There is a very large Serb-Croat neighborhood in the town, and growing up we all got along just fine, in fact my Fathers Sister married a Serb! That all changed in 1990 when Milosovic, a Serb, changed the constitution, severely weakening Croatian self-determination. Practically overnight my neighborhood became a microcosym of Yugoslavia. 80 yr. old men who had been friends since childhood, started stabbing each other because one was a serb, and the other was a croat!
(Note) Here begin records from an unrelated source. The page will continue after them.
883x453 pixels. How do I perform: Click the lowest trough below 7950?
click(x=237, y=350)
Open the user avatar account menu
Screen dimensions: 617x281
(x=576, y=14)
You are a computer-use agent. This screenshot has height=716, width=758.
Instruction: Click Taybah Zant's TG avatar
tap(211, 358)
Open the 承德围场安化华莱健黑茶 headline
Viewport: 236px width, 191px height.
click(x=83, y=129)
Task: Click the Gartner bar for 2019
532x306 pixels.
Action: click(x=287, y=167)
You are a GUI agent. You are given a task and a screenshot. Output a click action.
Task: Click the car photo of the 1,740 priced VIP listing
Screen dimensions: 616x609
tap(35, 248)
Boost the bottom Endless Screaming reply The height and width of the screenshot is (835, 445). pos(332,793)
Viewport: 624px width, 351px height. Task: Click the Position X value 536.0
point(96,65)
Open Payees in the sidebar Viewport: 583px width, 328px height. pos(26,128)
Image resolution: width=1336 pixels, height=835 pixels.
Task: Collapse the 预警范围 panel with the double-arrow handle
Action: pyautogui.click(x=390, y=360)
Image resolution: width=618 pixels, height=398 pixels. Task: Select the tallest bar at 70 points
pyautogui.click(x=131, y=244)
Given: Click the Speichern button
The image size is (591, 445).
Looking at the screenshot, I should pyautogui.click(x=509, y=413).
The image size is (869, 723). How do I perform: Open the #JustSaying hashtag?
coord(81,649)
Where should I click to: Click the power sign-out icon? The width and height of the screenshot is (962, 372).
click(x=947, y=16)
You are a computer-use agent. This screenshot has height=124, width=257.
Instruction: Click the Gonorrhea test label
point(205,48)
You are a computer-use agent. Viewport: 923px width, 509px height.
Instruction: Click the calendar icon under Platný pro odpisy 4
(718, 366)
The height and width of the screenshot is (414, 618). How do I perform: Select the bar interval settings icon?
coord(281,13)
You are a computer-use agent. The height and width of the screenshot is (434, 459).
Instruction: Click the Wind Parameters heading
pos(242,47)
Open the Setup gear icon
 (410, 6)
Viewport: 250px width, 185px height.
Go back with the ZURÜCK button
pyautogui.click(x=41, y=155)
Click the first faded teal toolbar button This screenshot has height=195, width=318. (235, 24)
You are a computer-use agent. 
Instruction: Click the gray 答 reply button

There was a private club called the Serb/Croat Club, that was a neighborhood watering-hole for years, but within 3 months of the outbreak of hostilities in Yugoslavia it was closed by the State, after the State and Local Police told the Liquor Control Board that they were responsible for the 24 altercations that they had responded too there, that had led to one death and numerous serious injuries. I mention all this because the more some things change, the more other things remain the same, and as a History teacher, you can surely appreciate the old maxim, those who forget the past, are doomed to repeat it!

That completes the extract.